Nanoparticles induced potent antitumor immunotherapy plays a significant role for enhancing conventional therapeutic effectiveness. However, revealing the pathway of how nanoagents themselves trigger the host immunity or how to maximize the immunotherapy efficacy still needs further exploration. Herein, rose-like MoS2 nanoflowers modified with 2-deoxy-D-glucose (2-DG) and glucose oxidase (GOx) (MPGGFs) have been successfully fabricated via a one-pot hydrothermal reaction and following one-by-one surface modification as a multifunctional nanocatalyst for photothermal therapy enhanced self-amplified chemodynamic immunotherapy (PTT-co-CDT).

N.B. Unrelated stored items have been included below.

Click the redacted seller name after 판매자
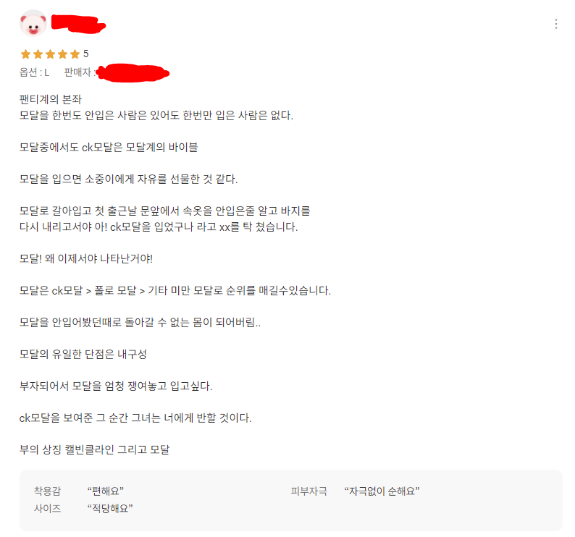575x537 pixels. tap(133, 73)
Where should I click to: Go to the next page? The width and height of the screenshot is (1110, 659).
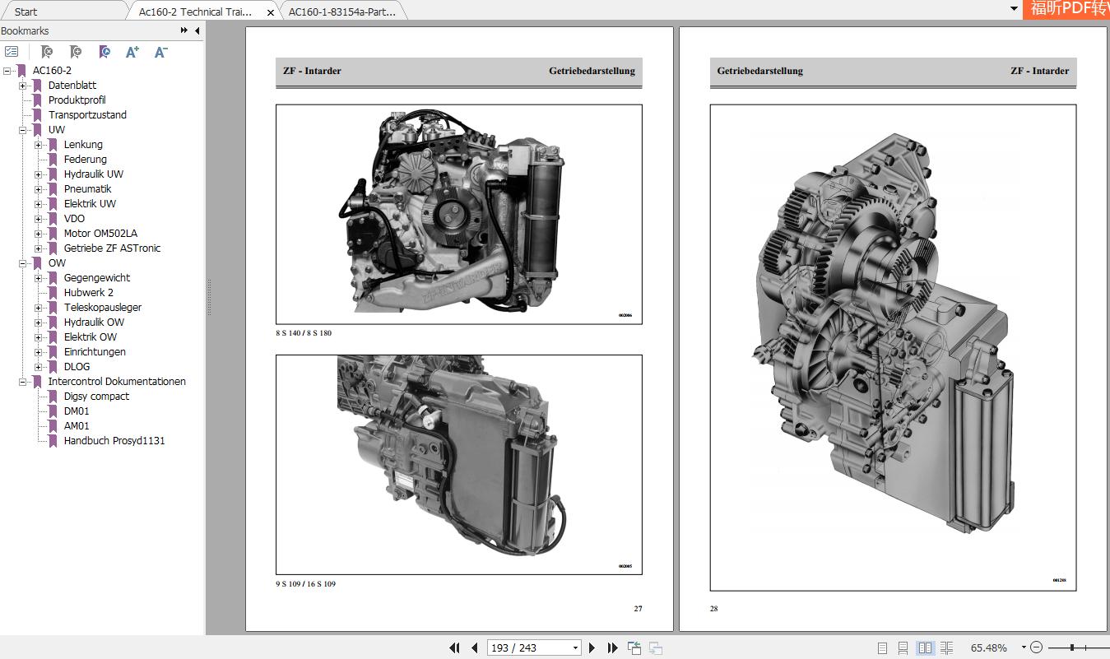[592, 647]
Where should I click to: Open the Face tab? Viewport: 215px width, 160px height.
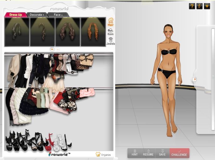coord(58,15)
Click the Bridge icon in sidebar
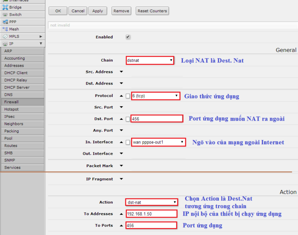 point(5,7)
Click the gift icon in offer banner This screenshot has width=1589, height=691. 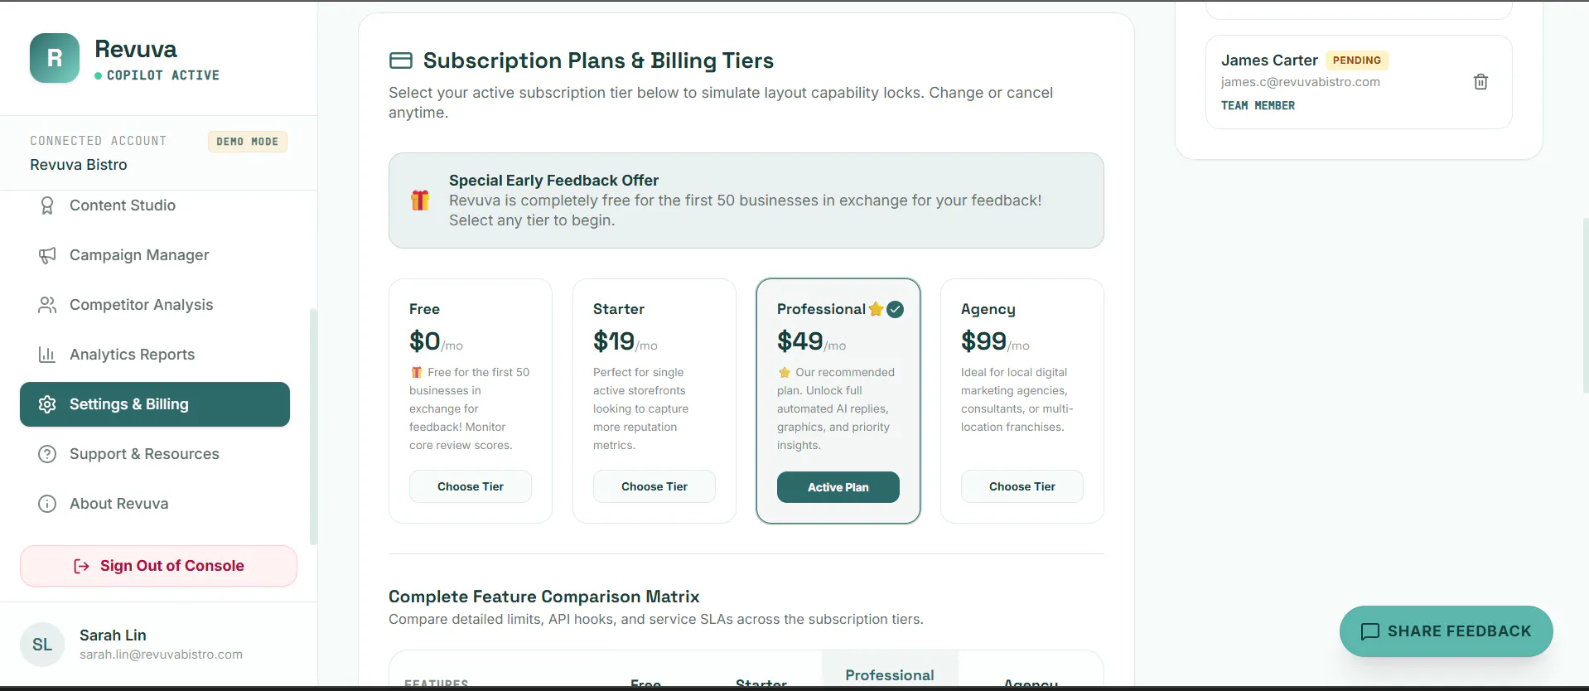(420, 201)
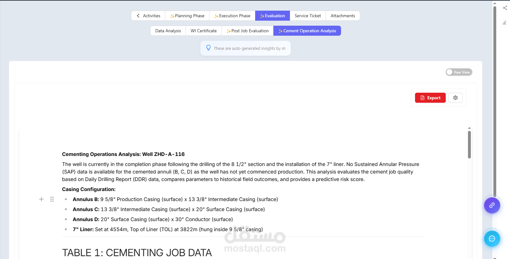510x259 pixels.
Task: Click the six-dot drag handle icon
Action: tap(52, 199)
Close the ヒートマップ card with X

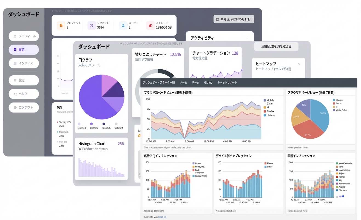click(x=299, y=64)
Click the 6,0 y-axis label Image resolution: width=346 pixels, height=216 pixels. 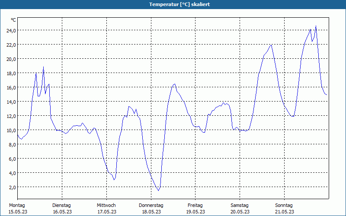coord(12,159)
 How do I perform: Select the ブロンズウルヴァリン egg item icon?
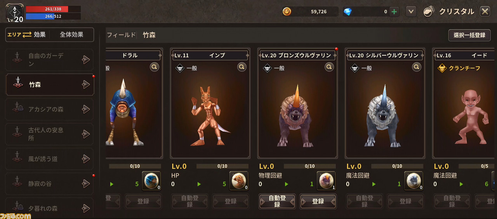coord(326,180)
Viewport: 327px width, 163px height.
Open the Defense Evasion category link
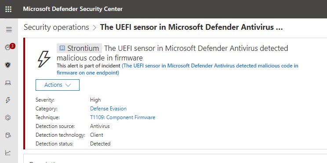tap(108, 109)
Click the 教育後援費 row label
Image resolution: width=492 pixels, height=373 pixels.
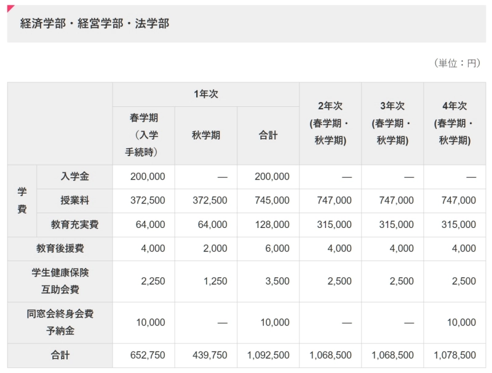(x=60, y=249)
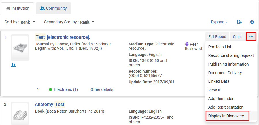Click the Order button
This screenshot has height=125, width=259.
(237, 36)
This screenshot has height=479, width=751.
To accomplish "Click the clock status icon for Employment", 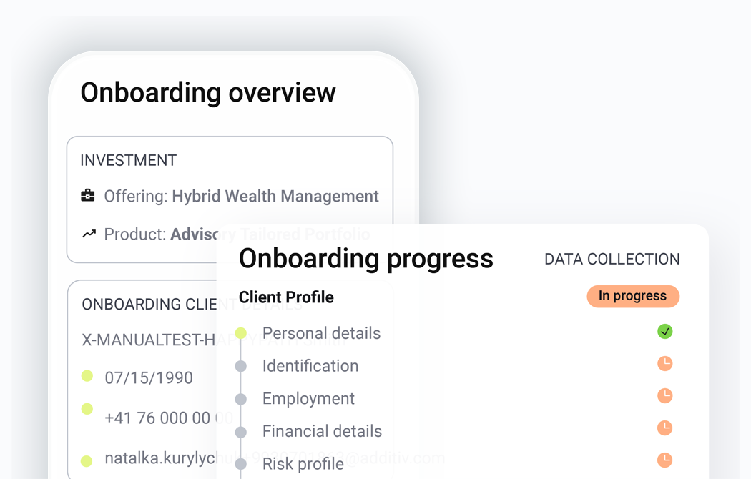I will click(x=664, y=396).
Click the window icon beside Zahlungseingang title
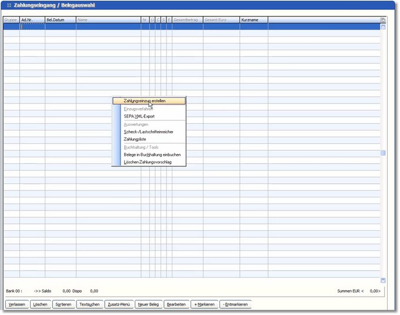This screenshot has height=315, width=400. coord(8,5)
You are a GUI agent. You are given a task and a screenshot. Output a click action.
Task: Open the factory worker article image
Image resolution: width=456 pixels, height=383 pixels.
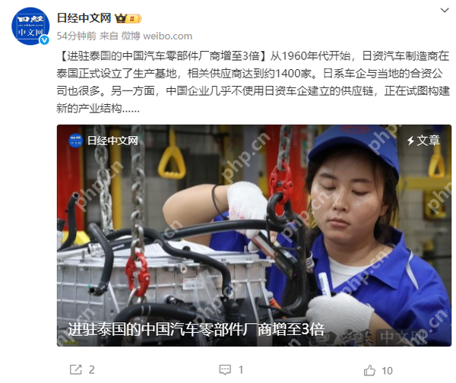(x=254, y=236)
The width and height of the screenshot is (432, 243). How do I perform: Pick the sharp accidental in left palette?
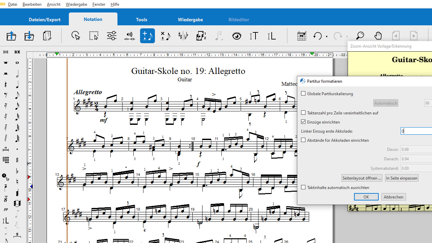point(17,160)
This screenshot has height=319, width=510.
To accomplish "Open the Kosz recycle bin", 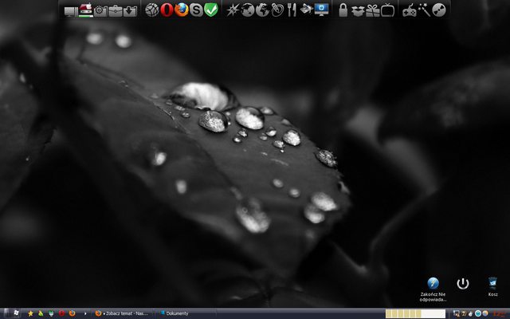I will 492,284.
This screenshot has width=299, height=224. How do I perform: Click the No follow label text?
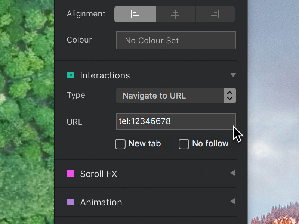point(210,144)
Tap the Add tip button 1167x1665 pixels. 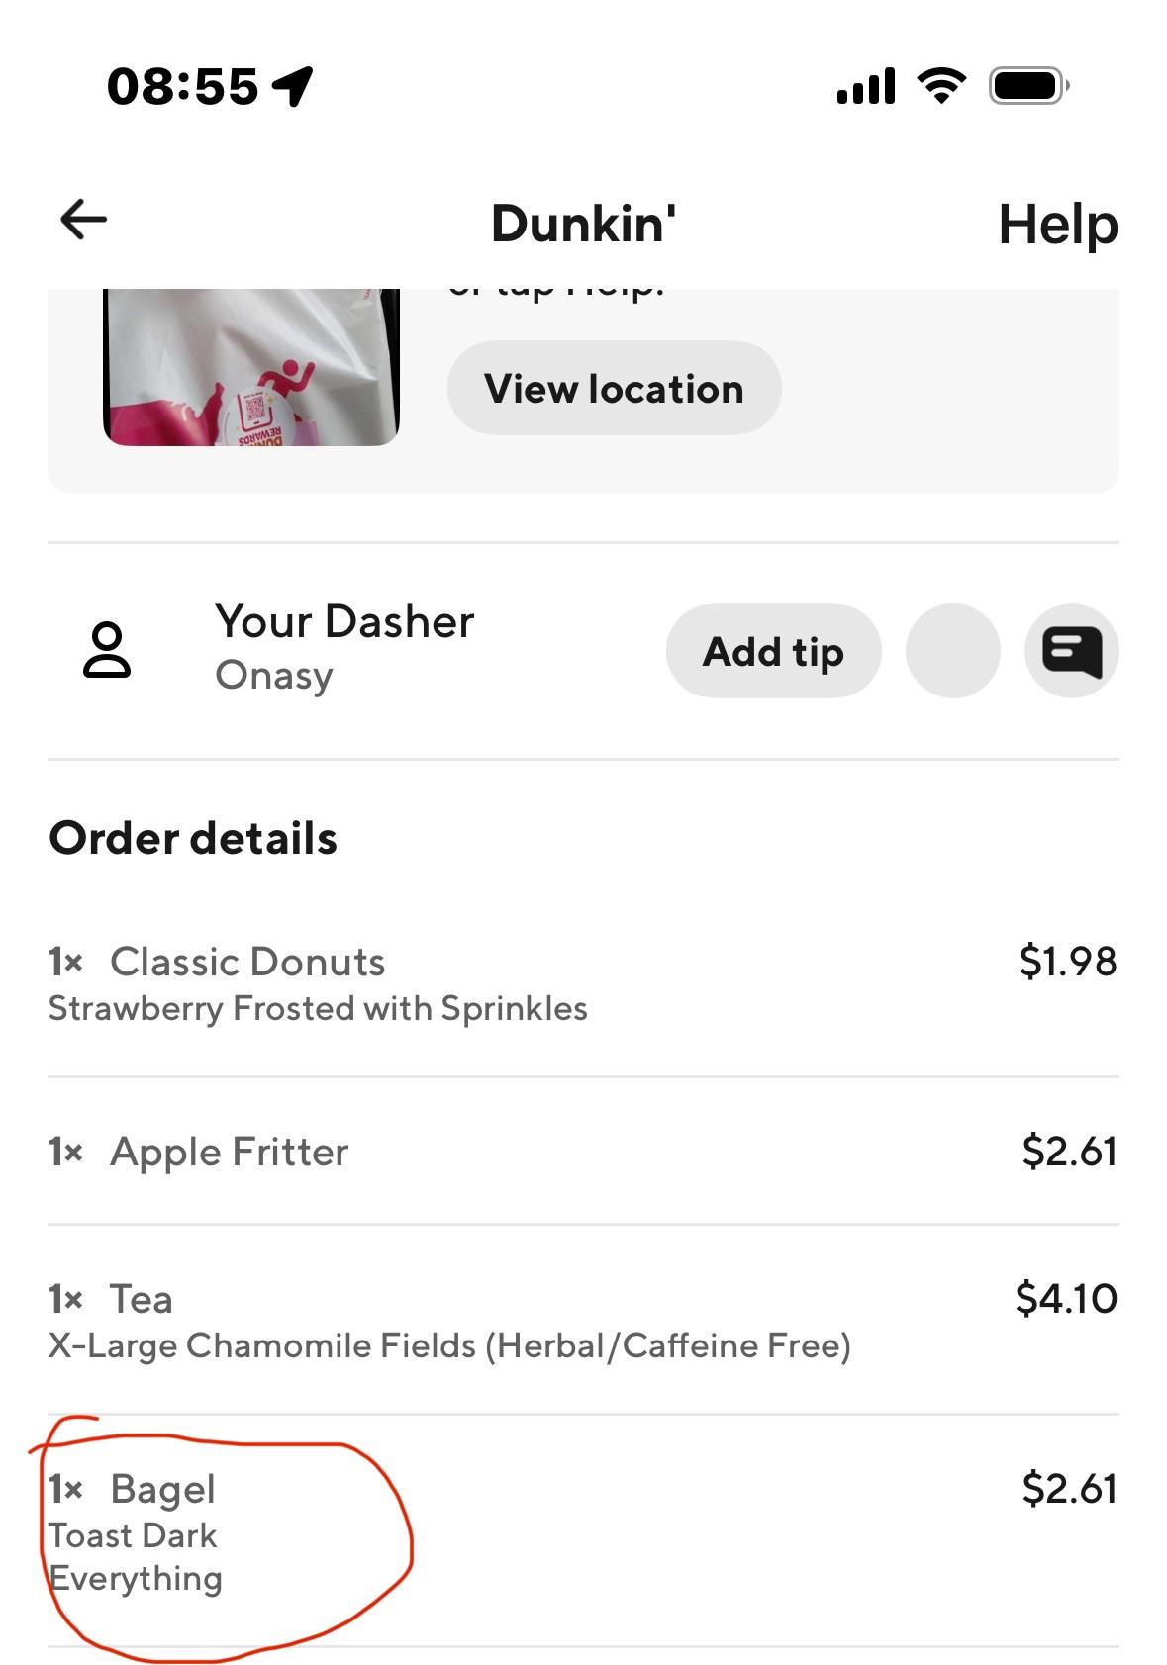coord(773,652)
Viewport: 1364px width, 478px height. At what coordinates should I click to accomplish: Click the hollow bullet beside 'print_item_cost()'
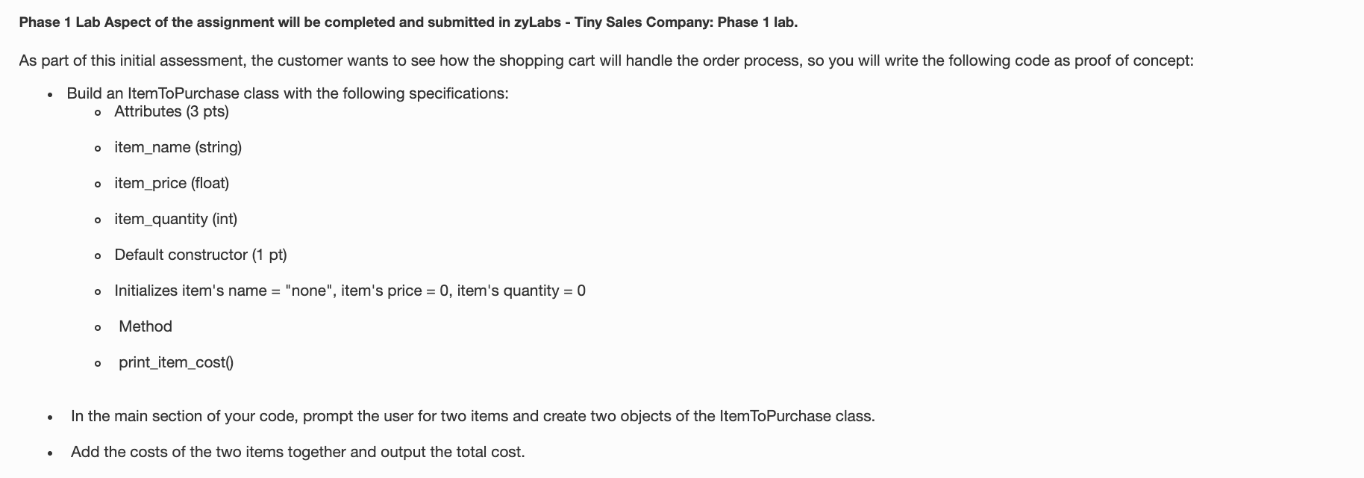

By introducing GOx, the obtained MPGGFs exhibited self-amplified chemodynamic therapeutic efficacy under hypoxia tumor microenvironment (TME) because of the raised intracellular H2O2 level via enzyme-catalysis of oxygen. Furthermore, combined with the intrinsic excellent photothermal conversion efficiency of MoS2 nanoflowers, PTT-co-CDT performances by MPGGFs could effectively induce the necroptosis of tumor cells both in vitro and in vivo. Then the induced necroptosis via PTT-co-CDT by MPGGFs could directly trigger host immunity by activating the antigen-specific T-cells (CD4+ and CD8+). Finally, the excellent in vivo safety of MPGGFs makes us believe that the successful construction of rose-like multifunctional nanocatalyst not only has great potentials for self-amplified chemodynamic immunotherapy, but also provides a paradigm for exploring necroptosis triggered host immunity for cancer treatment.